Potenzialentfaltung verspricht persönliche Entwicklung; im Coaching wird sie oft zur Erwartung, sich fortlaufend an Anforderungen und gewünschte Rollenbilder anzupassen.
Potenzial meint ursprünglich die in einem Menschen schlummernden Möglichkeiten.
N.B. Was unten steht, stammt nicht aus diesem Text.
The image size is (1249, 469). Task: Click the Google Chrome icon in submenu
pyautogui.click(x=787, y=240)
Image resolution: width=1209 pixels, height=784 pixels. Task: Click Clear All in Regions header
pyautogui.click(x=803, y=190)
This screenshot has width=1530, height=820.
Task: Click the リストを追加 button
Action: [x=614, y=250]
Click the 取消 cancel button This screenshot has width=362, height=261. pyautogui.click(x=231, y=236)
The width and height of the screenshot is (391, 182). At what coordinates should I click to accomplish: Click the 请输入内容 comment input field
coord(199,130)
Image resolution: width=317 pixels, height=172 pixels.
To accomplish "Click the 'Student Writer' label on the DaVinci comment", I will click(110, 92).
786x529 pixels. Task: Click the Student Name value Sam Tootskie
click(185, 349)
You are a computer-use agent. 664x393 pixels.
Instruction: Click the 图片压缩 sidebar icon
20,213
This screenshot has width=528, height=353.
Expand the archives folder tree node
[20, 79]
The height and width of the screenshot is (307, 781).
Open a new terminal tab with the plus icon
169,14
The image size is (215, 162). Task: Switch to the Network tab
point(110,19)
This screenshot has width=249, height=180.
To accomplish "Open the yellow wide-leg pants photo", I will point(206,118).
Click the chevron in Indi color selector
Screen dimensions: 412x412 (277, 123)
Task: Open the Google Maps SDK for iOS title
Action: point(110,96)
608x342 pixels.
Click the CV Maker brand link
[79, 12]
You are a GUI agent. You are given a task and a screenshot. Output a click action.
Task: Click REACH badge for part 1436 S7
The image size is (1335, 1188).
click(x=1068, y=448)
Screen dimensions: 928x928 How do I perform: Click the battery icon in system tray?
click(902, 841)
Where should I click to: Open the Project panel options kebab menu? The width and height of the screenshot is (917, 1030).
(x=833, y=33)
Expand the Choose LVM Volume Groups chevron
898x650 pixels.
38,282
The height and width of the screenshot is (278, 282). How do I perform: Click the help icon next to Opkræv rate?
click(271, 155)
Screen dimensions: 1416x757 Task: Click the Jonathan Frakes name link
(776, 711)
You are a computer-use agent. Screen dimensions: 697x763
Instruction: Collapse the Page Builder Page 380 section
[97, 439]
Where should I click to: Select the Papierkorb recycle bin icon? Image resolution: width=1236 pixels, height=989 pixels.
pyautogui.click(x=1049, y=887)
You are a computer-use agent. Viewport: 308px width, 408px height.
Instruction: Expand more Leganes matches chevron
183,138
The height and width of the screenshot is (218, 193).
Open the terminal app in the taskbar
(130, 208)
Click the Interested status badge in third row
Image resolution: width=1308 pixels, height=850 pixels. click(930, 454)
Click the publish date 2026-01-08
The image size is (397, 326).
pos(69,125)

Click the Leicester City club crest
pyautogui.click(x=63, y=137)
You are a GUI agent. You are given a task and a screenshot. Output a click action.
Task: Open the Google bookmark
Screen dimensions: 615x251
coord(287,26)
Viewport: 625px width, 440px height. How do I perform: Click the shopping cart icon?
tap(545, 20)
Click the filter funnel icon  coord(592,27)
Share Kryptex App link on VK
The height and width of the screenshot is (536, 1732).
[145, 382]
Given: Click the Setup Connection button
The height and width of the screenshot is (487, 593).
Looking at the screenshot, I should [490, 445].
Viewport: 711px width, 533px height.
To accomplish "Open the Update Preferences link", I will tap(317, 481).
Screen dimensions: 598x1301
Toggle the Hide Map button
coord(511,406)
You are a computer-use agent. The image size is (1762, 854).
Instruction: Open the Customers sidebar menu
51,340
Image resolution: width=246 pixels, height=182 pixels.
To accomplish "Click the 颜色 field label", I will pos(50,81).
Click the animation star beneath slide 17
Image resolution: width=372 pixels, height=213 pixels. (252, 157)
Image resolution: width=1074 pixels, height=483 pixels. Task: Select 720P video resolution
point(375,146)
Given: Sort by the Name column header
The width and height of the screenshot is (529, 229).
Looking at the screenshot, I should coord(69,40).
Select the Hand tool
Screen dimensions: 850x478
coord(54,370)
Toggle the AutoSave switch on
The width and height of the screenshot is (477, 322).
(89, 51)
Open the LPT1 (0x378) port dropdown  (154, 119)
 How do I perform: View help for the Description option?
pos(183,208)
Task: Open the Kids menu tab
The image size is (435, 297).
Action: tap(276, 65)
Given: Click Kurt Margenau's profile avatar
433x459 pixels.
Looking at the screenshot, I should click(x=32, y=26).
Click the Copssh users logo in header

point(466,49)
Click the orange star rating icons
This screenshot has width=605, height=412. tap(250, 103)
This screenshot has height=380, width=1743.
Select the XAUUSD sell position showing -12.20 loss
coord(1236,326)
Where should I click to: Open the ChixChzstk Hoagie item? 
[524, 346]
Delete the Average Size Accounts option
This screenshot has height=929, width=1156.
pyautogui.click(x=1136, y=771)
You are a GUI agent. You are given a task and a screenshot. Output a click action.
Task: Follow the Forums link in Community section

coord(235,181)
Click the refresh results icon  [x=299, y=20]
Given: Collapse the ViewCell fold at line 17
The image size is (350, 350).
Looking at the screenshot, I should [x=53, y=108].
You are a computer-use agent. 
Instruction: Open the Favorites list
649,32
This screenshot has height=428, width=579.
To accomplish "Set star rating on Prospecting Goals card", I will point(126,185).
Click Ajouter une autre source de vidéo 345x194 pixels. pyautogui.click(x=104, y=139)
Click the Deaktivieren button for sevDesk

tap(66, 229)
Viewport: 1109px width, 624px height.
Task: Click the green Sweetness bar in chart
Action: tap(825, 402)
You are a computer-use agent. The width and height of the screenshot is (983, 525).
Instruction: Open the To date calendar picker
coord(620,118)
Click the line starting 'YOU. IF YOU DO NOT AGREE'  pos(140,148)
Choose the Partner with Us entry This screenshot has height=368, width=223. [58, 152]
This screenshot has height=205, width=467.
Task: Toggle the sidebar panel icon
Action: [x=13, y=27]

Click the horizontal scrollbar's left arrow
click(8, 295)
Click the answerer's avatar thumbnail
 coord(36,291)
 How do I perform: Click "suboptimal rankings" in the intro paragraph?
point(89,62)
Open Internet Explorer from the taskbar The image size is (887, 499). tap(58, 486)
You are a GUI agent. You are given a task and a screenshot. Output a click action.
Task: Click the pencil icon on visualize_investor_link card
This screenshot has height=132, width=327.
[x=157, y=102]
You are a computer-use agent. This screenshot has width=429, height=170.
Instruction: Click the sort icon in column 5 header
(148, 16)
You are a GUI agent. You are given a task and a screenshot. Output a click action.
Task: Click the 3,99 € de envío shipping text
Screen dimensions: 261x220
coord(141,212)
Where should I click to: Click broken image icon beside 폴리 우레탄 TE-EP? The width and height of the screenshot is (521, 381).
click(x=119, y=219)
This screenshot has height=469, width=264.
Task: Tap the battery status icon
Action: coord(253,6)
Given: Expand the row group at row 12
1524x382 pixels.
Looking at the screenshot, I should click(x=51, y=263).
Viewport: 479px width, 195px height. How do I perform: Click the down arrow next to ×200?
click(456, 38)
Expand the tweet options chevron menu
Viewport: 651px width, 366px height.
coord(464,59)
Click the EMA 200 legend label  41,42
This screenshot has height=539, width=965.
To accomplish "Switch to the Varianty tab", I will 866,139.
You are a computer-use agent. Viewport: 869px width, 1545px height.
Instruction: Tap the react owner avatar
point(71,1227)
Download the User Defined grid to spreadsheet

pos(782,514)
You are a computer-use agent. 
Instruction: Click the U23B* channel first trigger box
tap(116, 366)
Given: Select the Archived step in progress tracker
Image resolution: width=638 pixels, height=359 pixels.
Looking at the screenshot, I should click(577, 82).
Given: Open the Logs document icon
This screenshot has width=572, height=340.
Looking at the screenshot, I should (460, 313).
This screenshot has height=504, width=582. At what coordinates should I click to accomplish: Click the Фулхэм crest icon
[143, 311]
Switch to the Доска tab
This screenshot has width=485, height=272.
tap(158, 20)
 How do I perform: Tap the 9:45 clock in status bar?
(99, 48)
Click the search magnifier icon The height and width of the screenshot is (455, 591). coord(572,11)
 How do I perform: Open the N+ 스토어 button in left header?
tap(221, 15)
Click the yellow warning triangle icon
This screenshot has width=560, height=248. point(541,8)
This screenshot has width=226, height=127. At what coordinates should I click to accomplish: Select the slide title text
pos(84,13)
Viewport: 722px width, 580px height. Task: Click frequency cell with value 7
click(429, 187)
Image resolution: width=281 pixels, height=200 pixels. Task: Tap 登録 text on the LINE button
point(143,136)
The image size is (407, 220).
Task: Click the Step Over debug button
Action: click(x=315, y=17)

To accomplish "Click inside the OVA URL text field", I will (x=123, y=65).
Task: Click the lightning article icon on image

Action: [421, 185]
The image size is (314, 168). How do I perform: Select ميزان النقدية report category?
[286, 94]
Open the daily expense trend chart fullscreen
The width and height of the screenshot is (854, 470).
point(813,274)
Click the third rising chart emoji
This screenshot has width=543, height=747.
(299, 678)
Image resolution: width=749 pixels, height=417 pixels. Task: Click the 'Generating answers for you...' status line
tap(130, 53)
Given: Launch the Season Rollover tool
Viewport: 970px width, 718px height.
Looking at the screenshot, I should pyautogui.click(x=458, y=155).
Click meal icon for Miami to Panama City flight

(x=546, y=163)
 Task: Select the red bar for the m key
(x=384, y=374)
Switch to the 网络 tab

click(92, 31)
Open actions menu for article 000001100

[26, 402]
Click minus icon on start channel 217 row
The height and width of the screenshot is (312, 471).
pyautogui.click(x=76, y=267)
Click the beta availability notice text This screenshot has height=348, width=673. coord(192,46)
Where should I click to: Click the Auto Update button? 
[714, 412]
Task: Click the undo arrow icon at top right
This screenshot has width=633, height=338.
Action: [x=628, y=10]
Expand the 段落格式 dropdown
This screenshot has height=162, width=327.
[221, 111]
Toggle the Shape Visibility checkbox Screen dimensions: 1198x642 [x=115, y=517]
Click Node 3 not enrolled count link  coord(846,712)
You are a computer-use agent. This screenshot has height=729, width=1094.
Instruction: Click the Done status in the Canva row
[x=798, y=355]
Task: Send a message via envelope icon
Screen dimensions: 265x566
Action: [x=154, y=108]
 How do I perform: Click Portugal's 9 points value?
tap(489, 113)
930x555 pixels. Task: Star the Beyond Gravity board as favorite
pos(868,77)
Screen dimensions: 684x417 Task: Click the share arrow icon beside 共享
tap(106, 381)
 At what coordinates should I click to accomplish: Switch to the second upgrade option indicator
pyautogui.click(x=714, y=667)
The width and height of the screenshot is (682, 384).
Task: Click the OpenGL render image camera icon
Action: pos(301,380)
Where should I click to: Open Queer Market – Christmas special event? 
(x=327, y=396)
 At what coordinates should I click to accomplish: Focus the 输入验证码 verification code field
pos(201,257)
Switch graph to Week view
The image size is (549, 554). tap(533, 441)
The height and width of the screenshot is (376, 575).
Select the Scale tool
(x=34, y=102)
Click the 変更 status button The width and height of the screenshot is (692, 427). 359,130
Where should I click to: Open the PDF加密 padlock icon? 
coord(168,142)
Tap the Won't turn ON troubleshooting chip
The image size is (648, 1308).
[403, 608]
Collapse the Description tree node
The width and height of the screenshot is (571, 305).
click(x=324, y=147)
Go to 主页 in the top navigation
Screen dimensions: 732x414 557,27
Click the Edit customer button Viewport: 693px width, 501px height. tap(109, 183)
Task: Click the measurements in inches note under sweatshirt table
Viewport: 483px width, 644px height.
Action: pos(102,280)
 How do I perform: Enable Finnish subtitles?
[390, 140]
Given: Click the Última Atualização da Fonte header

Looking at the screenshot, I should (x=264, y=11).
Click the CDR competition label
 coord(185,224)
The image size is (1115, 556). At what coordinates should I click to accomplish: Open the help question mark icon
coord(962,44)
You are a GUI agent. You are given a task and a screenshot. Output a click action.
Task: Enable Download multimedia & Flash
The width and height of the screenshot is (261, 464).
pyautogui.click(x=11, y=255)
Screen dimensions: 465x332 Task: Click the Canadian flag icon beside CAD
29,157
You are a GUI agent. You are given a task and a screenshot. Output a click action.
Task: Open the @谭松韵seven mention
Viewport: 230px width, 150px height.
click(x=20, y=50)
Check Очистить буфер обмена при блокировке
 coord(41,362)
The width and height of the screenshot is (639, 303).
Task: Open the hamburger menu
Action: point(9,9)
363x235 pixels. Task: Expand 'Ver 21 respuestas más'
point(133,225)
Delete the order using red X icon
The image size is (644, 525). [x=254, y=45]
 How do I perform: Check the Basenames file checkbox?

In der Coaching-Sprache wird daraus ein Imperativ: „Du musst Dein Potenzial entfalten!“ – meist im Sinne dessen, was für andere nützlich ist.
- Im Bildungsbereich: Potenzialentfaltung bedeutet oft die frühe Sortierung nach Leistungskriterien – ein Druck, der nicht Freiheit bringt, sondern Angst.
- Im Coaching: Die Aufforderung zur „Entfaltung“ ist meist verbunden mit der Forderung nach Selbstoptimierung: mehr Effizienz, mehr Anpassungsfähigkeit, mehr Output.
- Im transhumanistischen Narrativ: Potenzialentfaltung wird zur Steigerungslogik ohne Ende – der Mensch sei unvollständig, solange er sich nicht technisch, geistig und körperlich „überbietet“.
Gegenmittel:
- Potenzial als Möglichkeit begreifen, nicht als Pflicht.
- Akzeptieren, dass nicht jedes Potenzial entfaltet werden muss, und dass Grenzen ebenso zum Menschlichen gehören wie Chancen
Einordnung im System
Der Begriff verbindet:
- Potenzial
- Employability
- Agilität
- Motivation
Gemeinsam erzeugen sie: Selbstentwicklung als Dauerpflicht. Potenzialentfaltung verliert ihre Freiheit, wenn Entwicklung nur noch Anpassung meint.